In large part,this was due to the politicians’ failure to assign enough resources to do the job. But, judging from objective reports, it was also a failure of strategy and tactics. Put bluntly, the Americans started badly but learned their lessons and ended up being highly effective. The Brits failed to adapt and went steadily downhill, losing control of the situation.
Afghanistan doesn’t seem to be quite such an embarrassing failure, but it’s not good either. I hear that the US Army doesn’t want us involved in its operations, and has a low opinion of our capabilities.
Our Army chiefs, politicians and jingoistic press are reluctant to admit it, but have been taking on tasks that we are not capable of finishing. We do NOT want to get caught in a such situations again, which means that we have to take a cold and realistic appraisal of what we really can do, and be very careful indeed about committing forces in the future.
We have a lot to be proud of as a nation, but should look at our strengths and be focusing on using what remains of our international prestige to have a beneficial influence in the world. That means far more cultural and support activities (training foreign troops, police, politicians etc) and far less of kicking down doors.
this would mean a full repatriation of powers from Brussels and a reaffirmation of the primacy in law making of Parliament.

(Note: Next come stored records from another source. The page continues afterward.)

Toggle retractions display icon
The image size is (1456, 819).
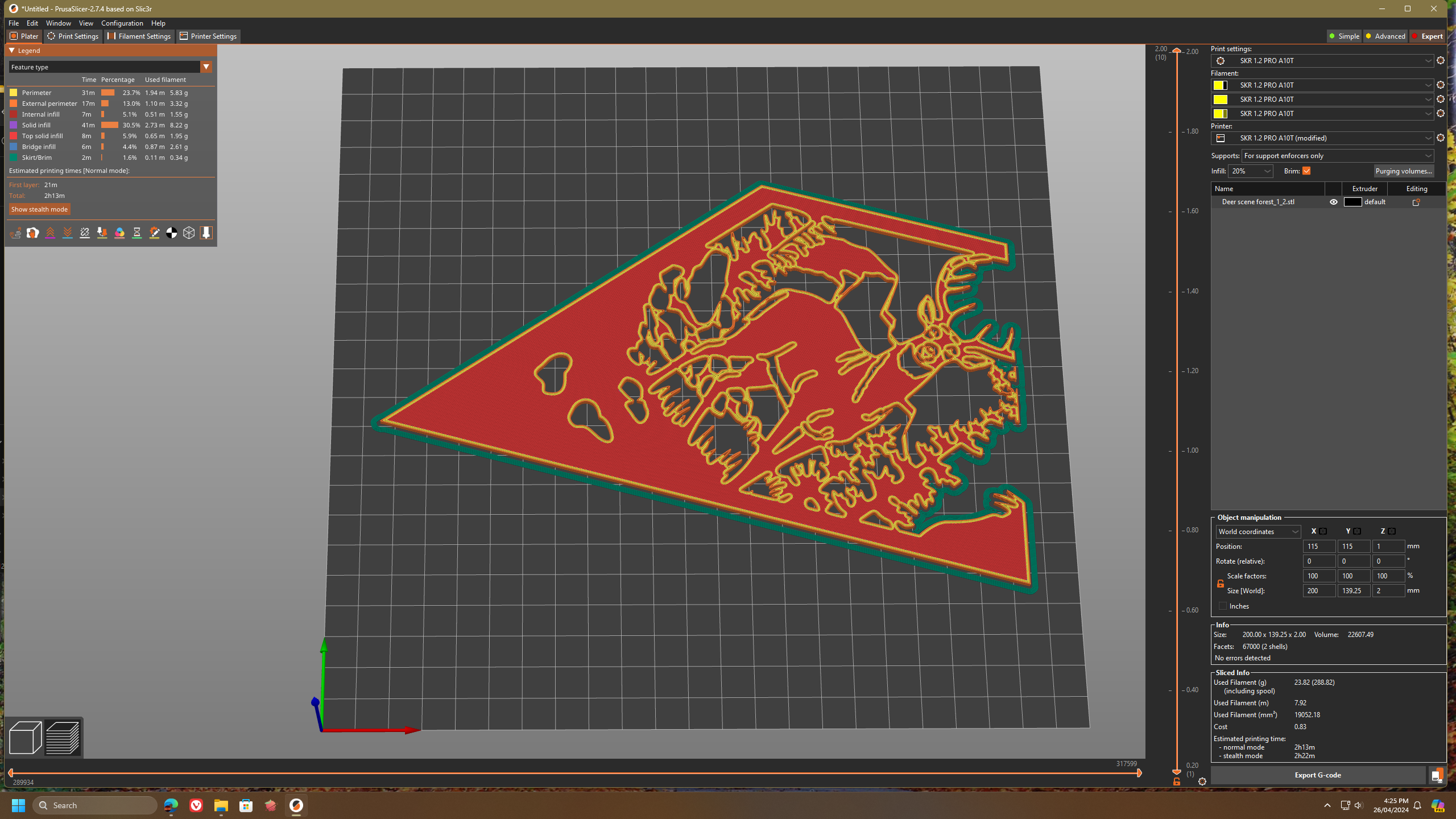tap(50, 233)
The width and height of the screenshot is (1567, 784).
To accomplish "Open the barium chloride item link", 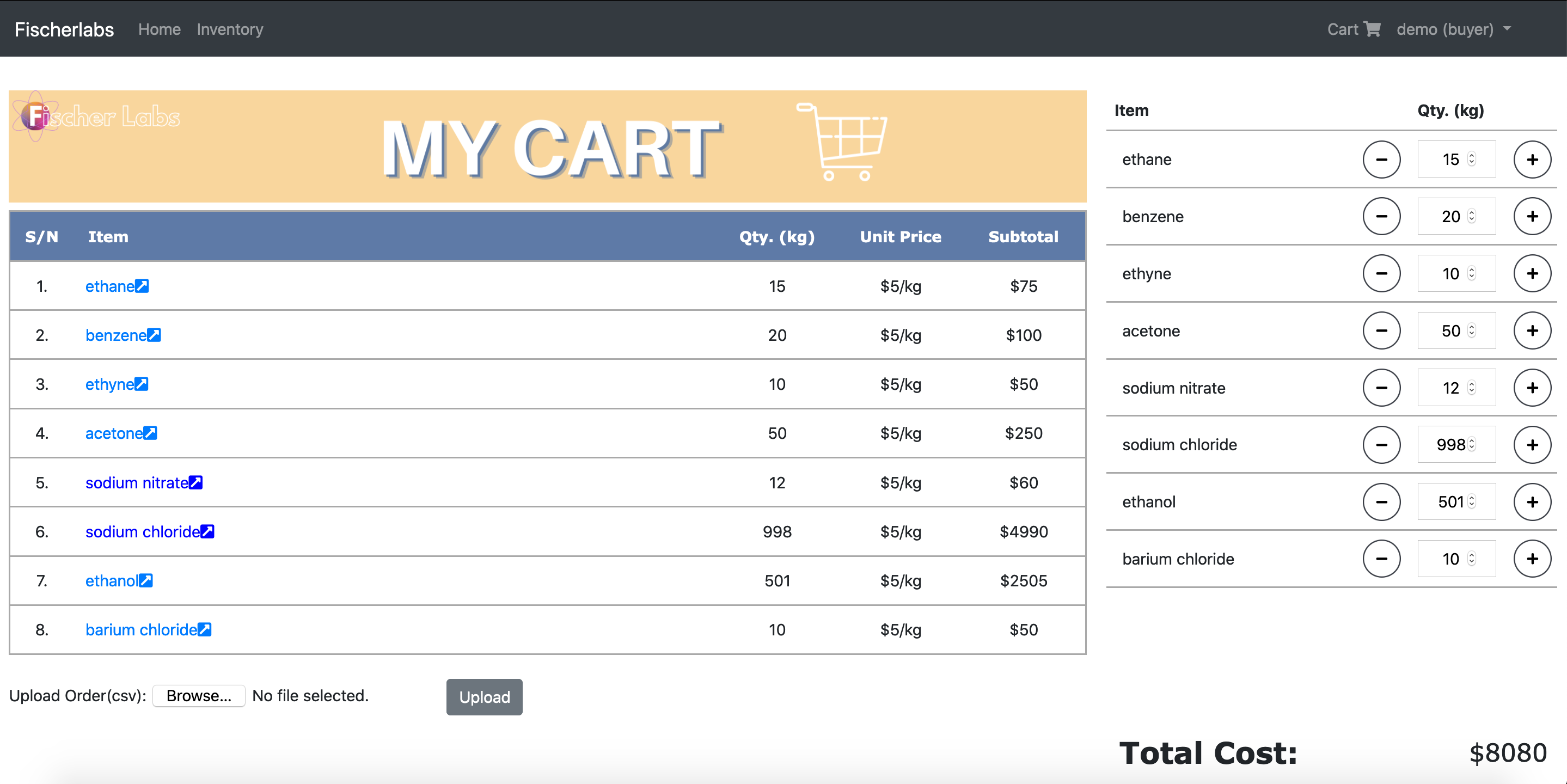I will click(140, 629).
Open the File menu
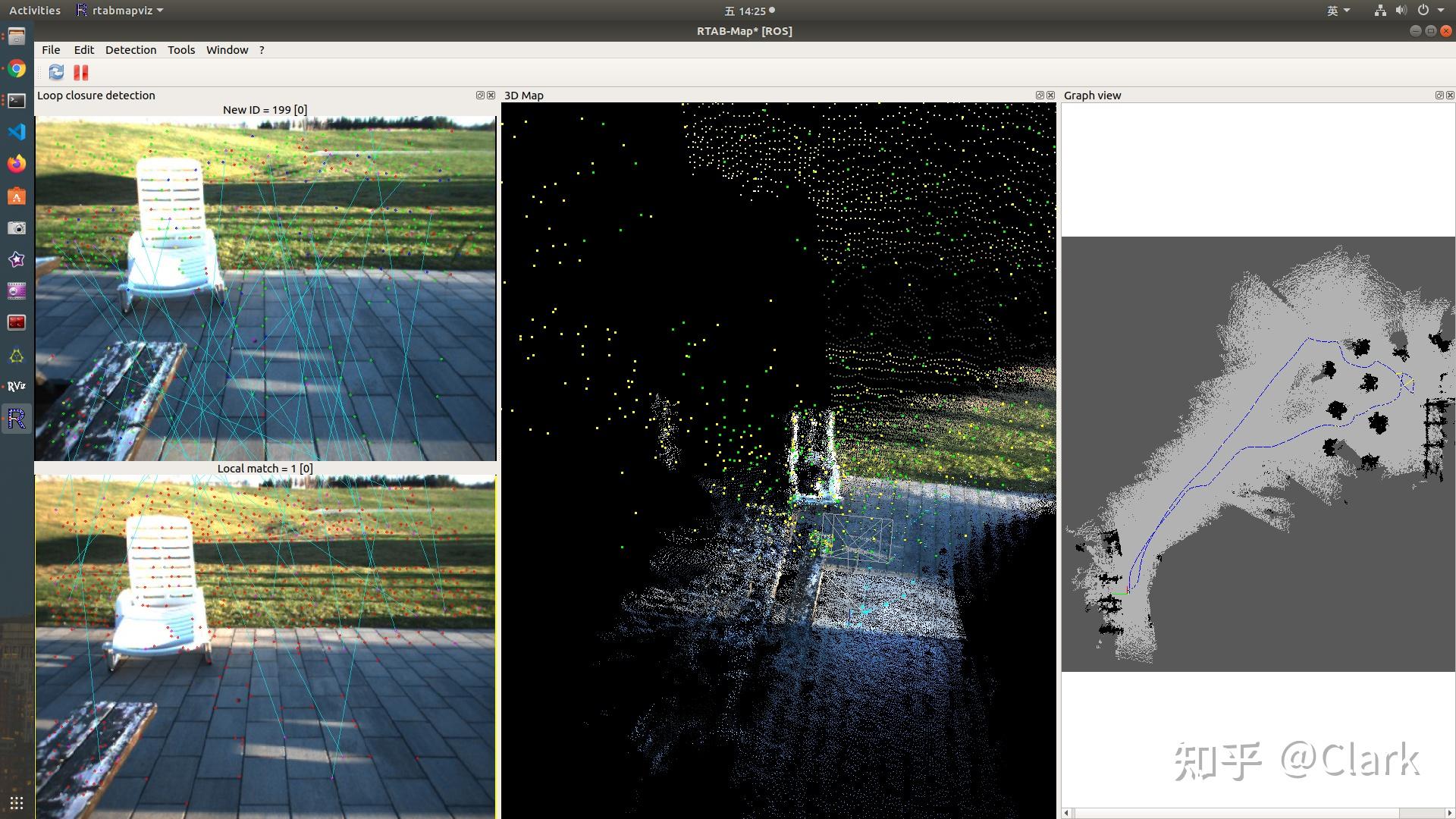 point(51,50)
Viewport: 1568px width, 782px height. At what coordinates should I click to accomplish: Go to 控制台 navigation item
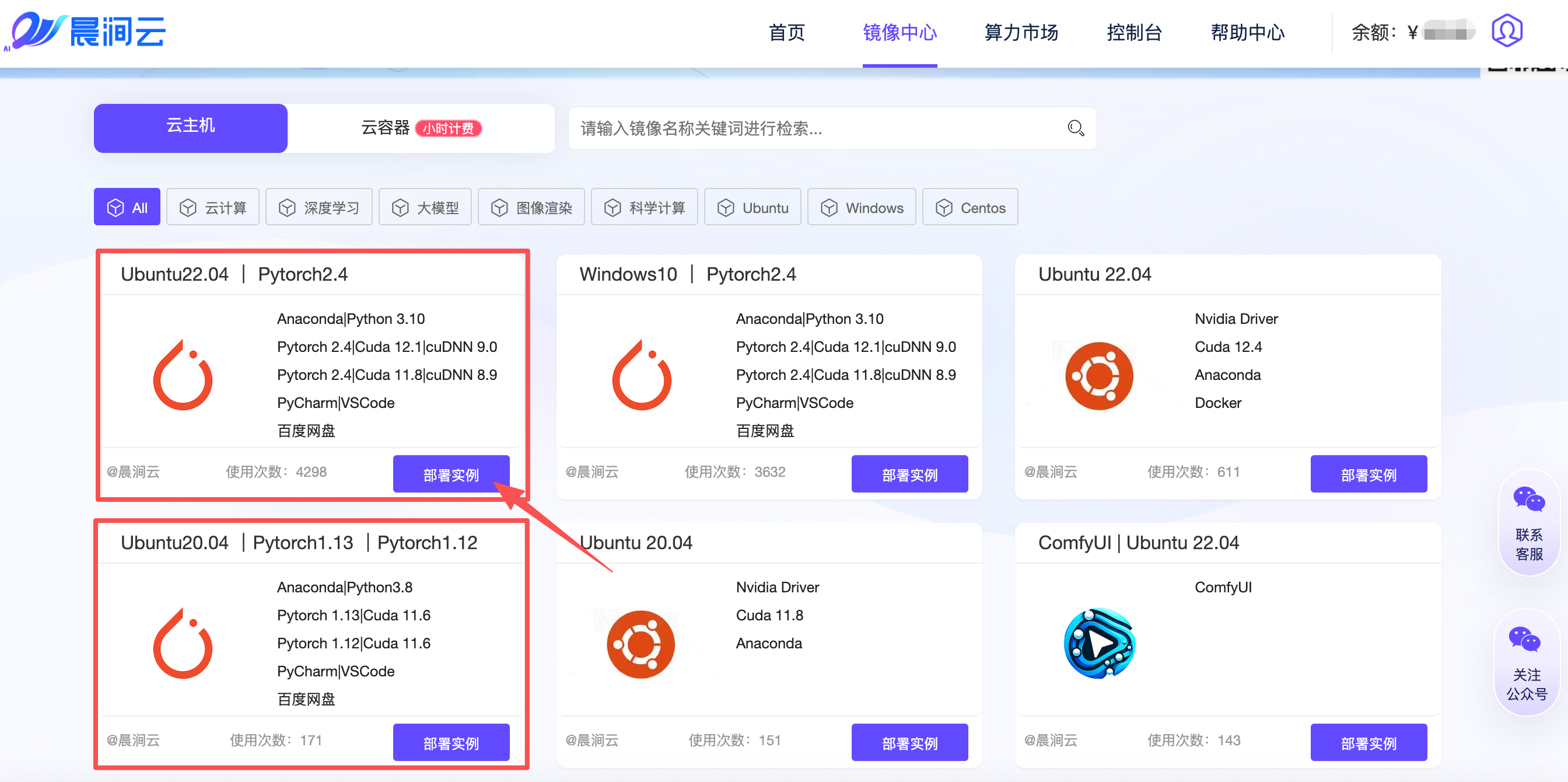click(x=1134, y=32)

Wow, that came out of nowhere. Not sure what if anything that has to do with defence policy…
Merging the Foreign and Commonwealth Office, Ministry of Defence, Department for International Development and elements of the security services into a single entity would be a significant organisational challenge
Ah ha, I recognise my concept of the Department of Doing Stuff to Foreigners… glad to see it’s getting traction.